The article presents two case studies to demonstrate the global impact of pro bono IP services. The first case study is Shimmy Technologies, a company that uses artificial intelligence to help apparel workers upskill and reskill in light of ongoing automation. The company benefited from pro bono IP work, which helped it protect its inventions, copyrights, and trademarks when it expanded into new countries. The pro bono work also provided peace of mind to the company, allowing it to focus more on developing its products and continuing to roll out upskilling programs.

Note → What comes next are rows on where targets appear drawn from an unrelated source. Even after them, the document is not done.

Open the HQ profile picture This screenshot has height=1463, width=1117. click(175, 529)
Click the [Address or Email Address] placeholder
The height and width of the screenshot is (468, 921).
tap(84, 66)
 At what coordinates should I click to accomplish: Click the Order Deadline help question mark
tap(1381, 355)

The second case study is Be Girl, a social enterprise dedicated to providing access to sanitary supplies that are appropriate to cultural practices and socioeconomic conditions. The company’s founder, Diana Sierra, understood the importance of obtaining a patent on her invention and was able to accelerate her fundraising abilities with a pending patent application. As Be Girl grew, it continued to receive pro bono assistance, which helped it expand its patent portfolio and trademark filings. This expanded patent portfolio opened discussions with big players in the sanitary supplies market and allowed Be Girl to insist on the safety and affordability of sanitary supplies before such products are pushed to market.

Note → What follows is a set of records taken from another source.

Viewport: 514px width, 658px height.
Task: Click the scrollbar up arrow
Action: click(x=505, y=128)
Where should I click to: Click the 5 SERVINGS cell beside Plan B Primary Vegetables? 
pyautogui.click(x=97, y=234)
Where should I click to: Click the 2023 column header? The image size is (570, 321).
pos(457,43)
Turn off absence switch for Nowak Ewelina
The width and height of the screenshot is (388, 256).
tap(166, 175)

In conclusion, Zajac emphasizes that providing pro bono IP advice and services can have positive global effects. There are many well-meaning enterprises that would benefit from pro bono IP services, and many of these potential clients have cross-border legal needs. For companies like Shimmy and Be Girl, receiving pro bono IP assistance helped them pursue their goals of upskilling workers and furthering female education around the globe.